Le Jeudi Gras était un autre temps fort, c’est un jour commémoratif, une sorte de 8 Mai à Orléans !

Le carnaval se terminait comme il se termine aujourd’hui : le Mardi-Gras et en une gigantesque sarabande capable de ressusciter (selon un commentateur !) un cimetière ! Et à minuit le glas des cloches de San Francesco della Villa marque le début du Carême.

En tout cas il faut tordre le cou au lieu commun qui consiste à dire que le carnaval durait 6 mois à Venise : cette erreur s’explique par le fait que les Vénitiens avaient le droit ou le devoir de porter le masque dans de nombreuses occasions et de nombreux endroits au cours de l’année civile : le liberté acquise par le port du masque a sans cesse exigé plus de souplesse de la part des autorités tant le goût de la liberté chez les Vénitiens était grande : ils portaient donc le masque une grande partie de l’année sans que ce soit Carnaval.

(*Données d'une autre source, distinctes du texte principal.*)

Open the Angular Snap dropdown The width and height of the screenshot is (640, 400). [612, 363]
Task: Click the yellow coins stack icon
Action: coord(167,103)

La géographie : une frénésie tous azimuts

L’espace vénitien est inégalement sollicité par les festivités du carnaval: un espace central s’impose à une périphérie et ce tout au long des siècles :

La Piazza di San Marco, l’une des plus belles places du monde, est le lieu par excellence du carnaval d’hier et d’aujourd’hui, ceci s’explique par le fait qu’à Venise le carnaval associe le peuple et le pouvoir et que la place St Marc est le lieu par excellence des manifestations du pouvoir.

Le Doge participe à plusieurs manifestations et fêtes du carnaval (à la Saint Stéphane il y inaugure le carnaval ):

Il se rend à St Giorgio Maggiore, le Jeudi gras). La place Saint Marc et la Piazzetta sont les épicentres de la vie publique vénitienne, ce sont les endroits où de tout temps la ville a forgé son image et où elle s’est célébrée et où elle se laisse photographier… Toutefois les autres places de Venise, les campi ou Campielli sont aussi le théâtre de festivités (Cf. : le campo San Stefano).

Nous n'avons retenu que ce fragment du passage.